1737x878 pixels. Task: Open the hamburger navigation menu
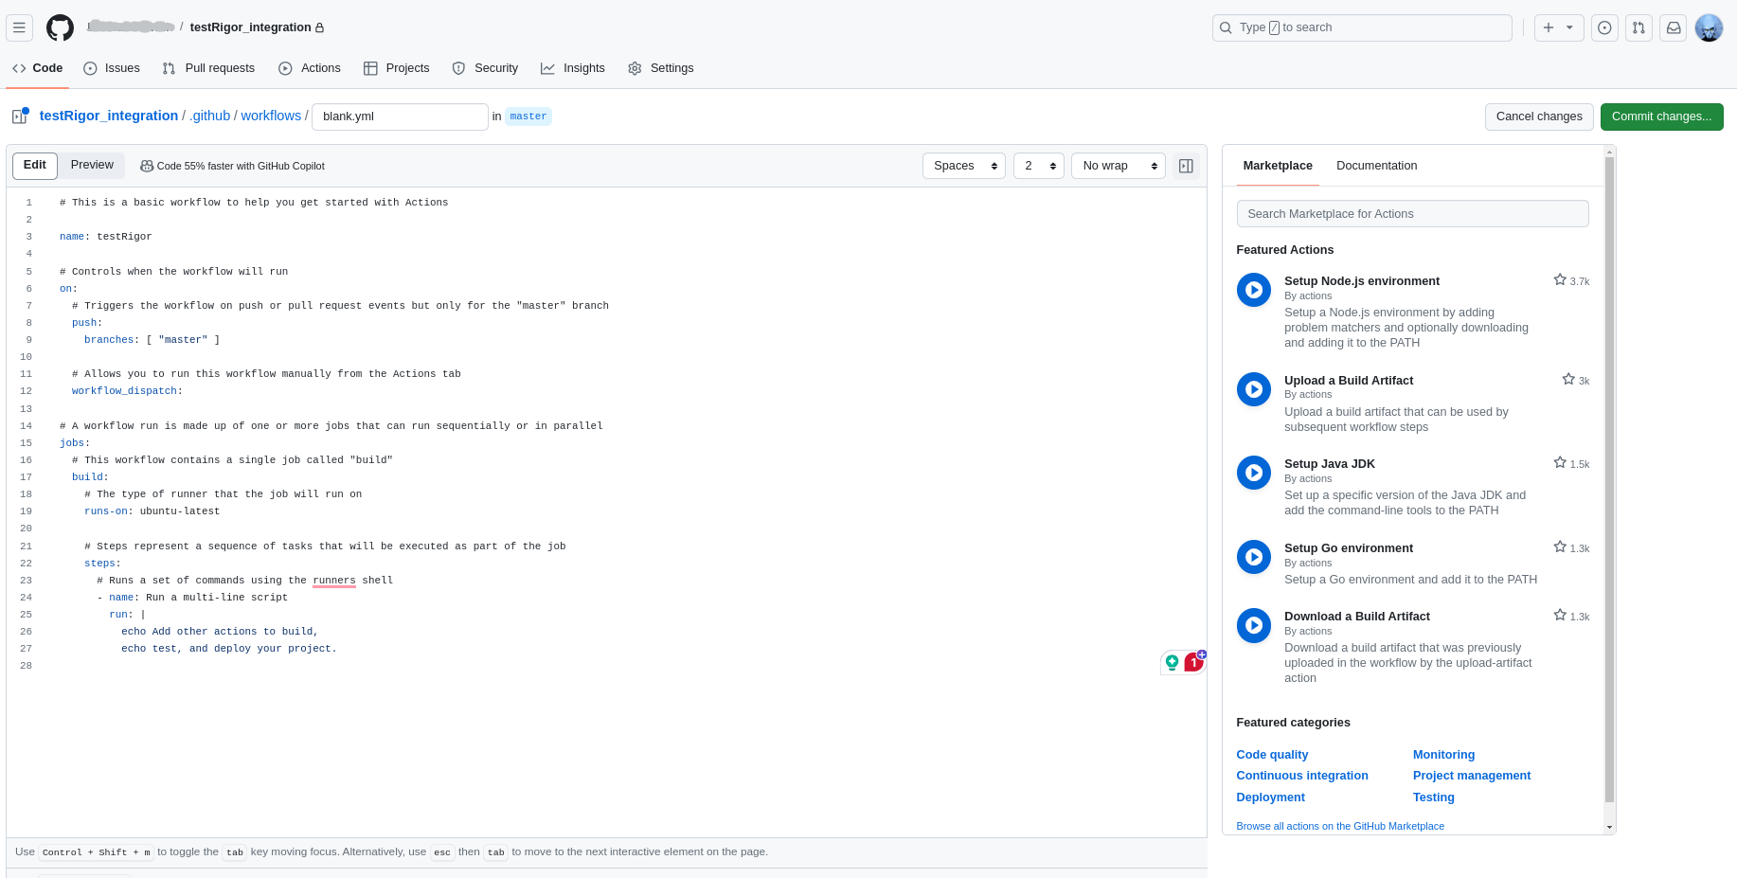click(x=19, y=27)
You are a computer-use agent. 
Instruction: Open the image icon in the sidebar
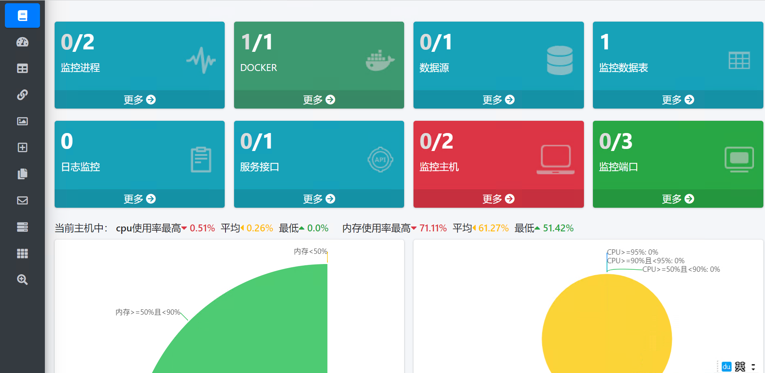pyautogui.click(x=22, y=121)

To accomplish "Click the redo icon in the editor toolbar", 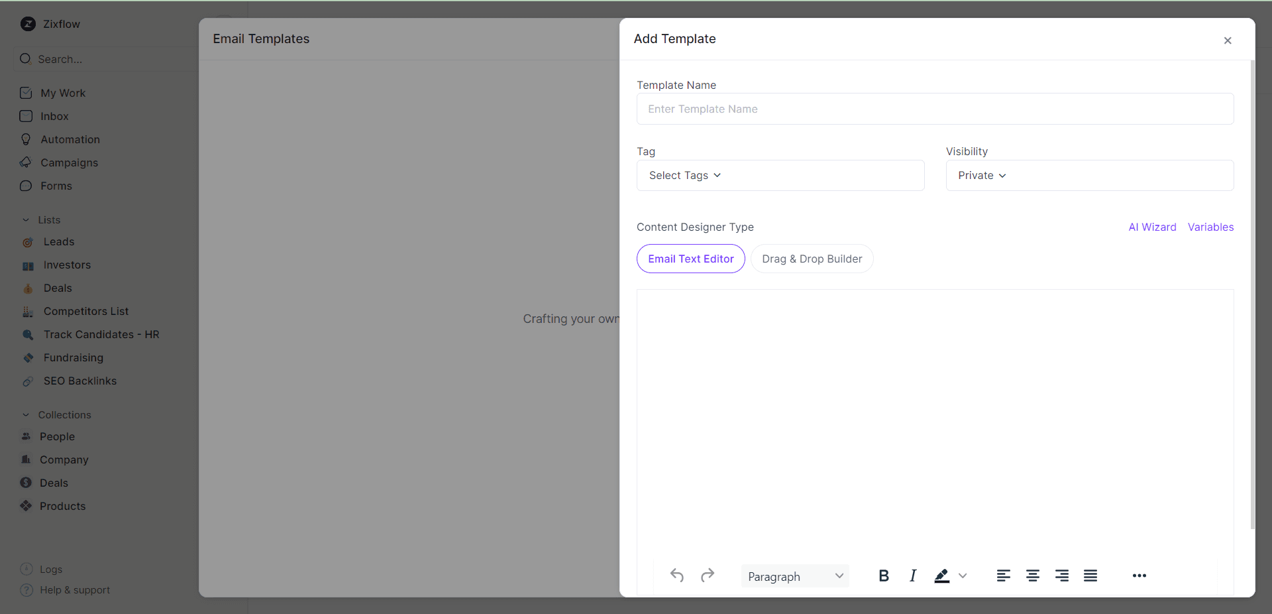I will click(x=707, y=576).
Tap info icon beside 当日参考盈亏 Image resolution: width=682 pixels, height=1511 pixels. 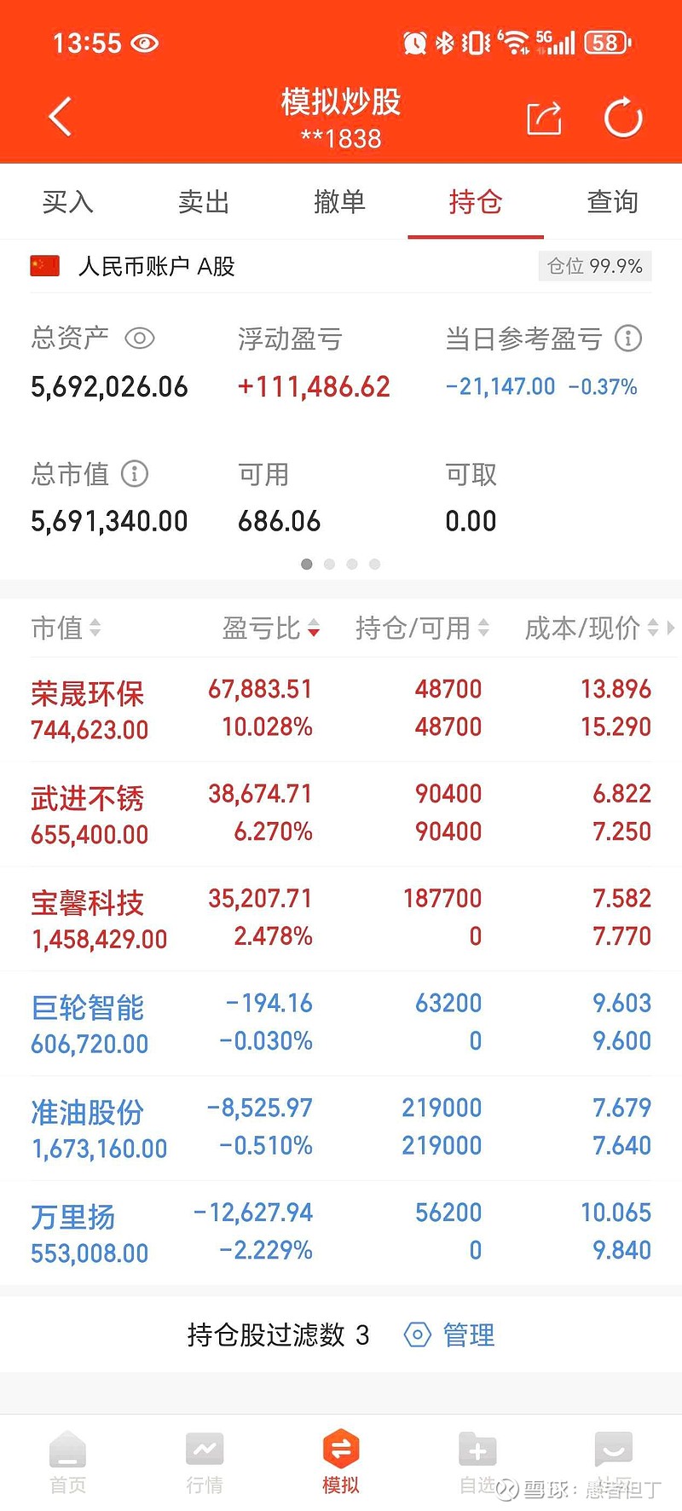click(x=628, y=339)
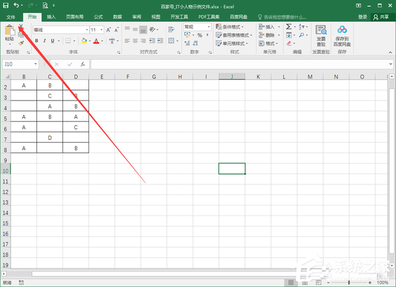Click the Format Painter brush icon
This screenshot has width=396, height=287.
point(21,43)
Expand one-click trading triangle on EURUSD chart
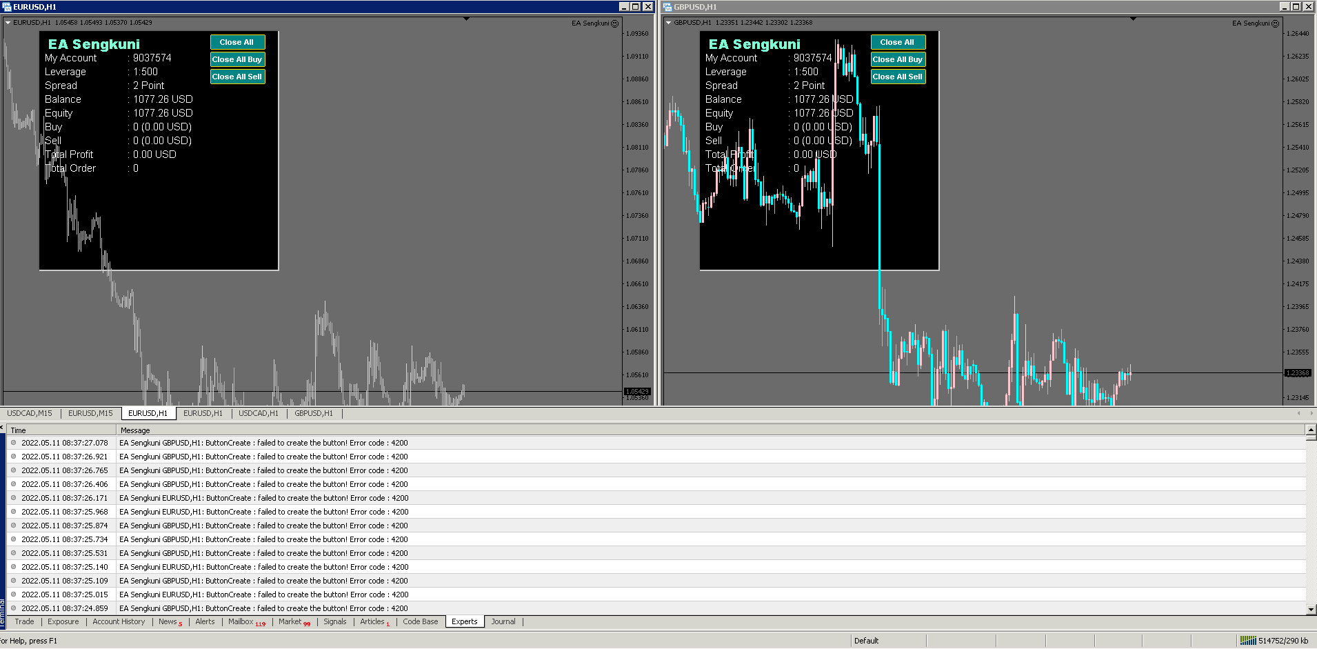1317x649 pixels. pos(8,23)
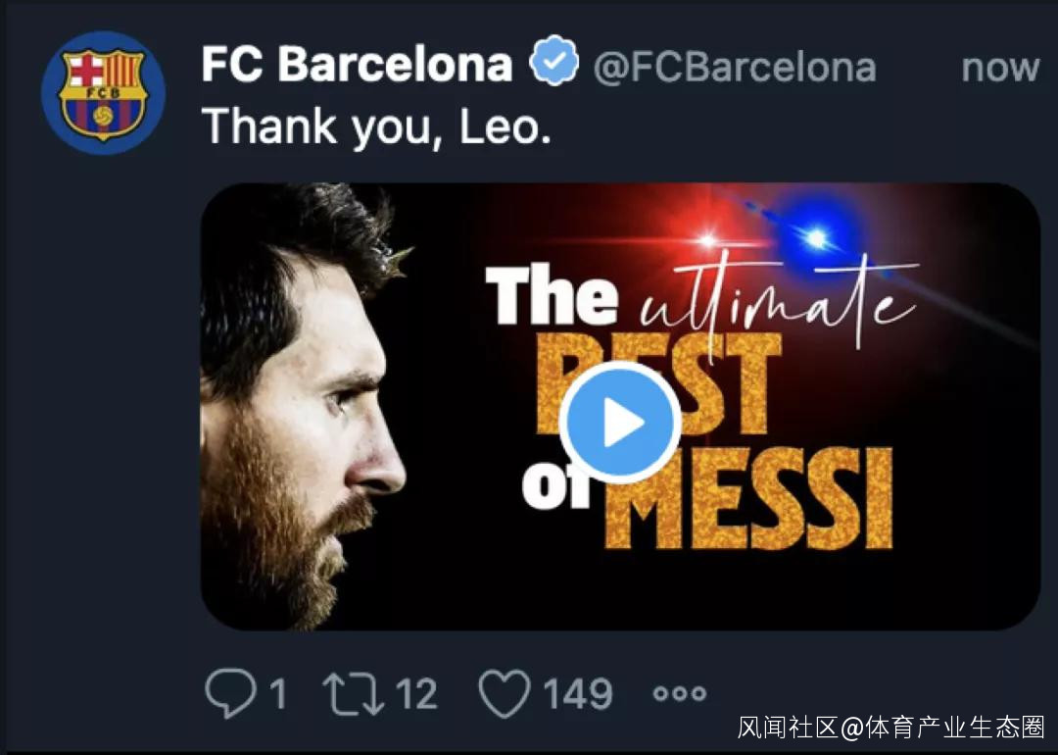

------------------------------------------------

WRITTEN EXERCISE: Update the items starting at the line that has "Expand one-click trading" and stopping at the end of the items: put "arrow" in place of "triangle" and change nothing else. Leave the pictures out of your answer.

REPLY:
Expand one-click trading arrow on EURUSD chart
1317x649 pixels. pos(8,23)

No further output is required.